In some ways the main character of Hal Clement's under-appreciated novel, Mission of Gravity, is not Charles Lackland, the human explorer dispatched to the planet Mesklin to retrieve stranded scientific equipment. Nor is it the small caterpillar-like creature named Barlennan, a native of Mesklin who agrees to help Lackland find and recover the equipment. Rather, the main character is the planet Mesklin itself, a place with utterly unique characteristics that make themselves felt during every interaction and calculation the intrepid Lackland and his guide have to make. Odd, formidable and of serious interest to the human scientists sent to study it, Mesklin has, at its poles, the strongest gravitational pull in the known galaxy.
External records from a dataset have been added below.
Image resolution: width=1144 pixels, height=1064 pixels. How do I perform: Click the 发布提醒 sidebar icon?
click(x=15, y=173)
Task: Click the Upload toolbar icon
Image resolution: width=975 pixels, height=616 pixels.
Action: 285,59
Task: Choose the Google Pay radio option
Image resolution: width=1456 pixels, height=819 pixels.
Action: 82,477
A place of obvious interest to Earth's scientists with the potential to provide human beings with the most new insights into the space-time continuum since Einstein's day, Mesklin proves a daunting challenge to the explorers who have to cope with the strange and often trying conditions.
Barlennan and his crew are creatures designed for life under heavy gravitational conditions. The journey to the pole with Lackland, though, first takes them out of their native habitat and across Mesklin's equator, a region of the ovular planet where the lack of gravity threatens the tiny creatures with getting carried away by the wind and other hazards. Clement is careful to pursue at every turn the implications of the conditions on Mesklin, and his insistence on this gives the novel a certain sense of authenticity, belied only by the fantastic subject matter. Although the novel is, as a result, considered "hard science fiction," it remains refreshingly free of jargon or overly-complicated explanations.
While Mission of Gravity is an interesting read by virtue of its sincere interest in science, it is also a gripping adventure story filled with close encounters and hair-raising plot twists. The planet Mesklin is largely unexplored, so neither Lackland nor the native Barlennan is prepared for what they encounter. Formidable terrain, unfamiliar creatures and new civilizations confront the explorers as they make their way towards their destination. The alliance between Lackland and his guide is itself something of a puzzle as Barlennan, always the opportunist, has an agenda motivating his decision to help the earthling. What that agenda is slowly becomes clear as the novel unfolds.
Mission of Gravity is Clement's most popular and enduring work.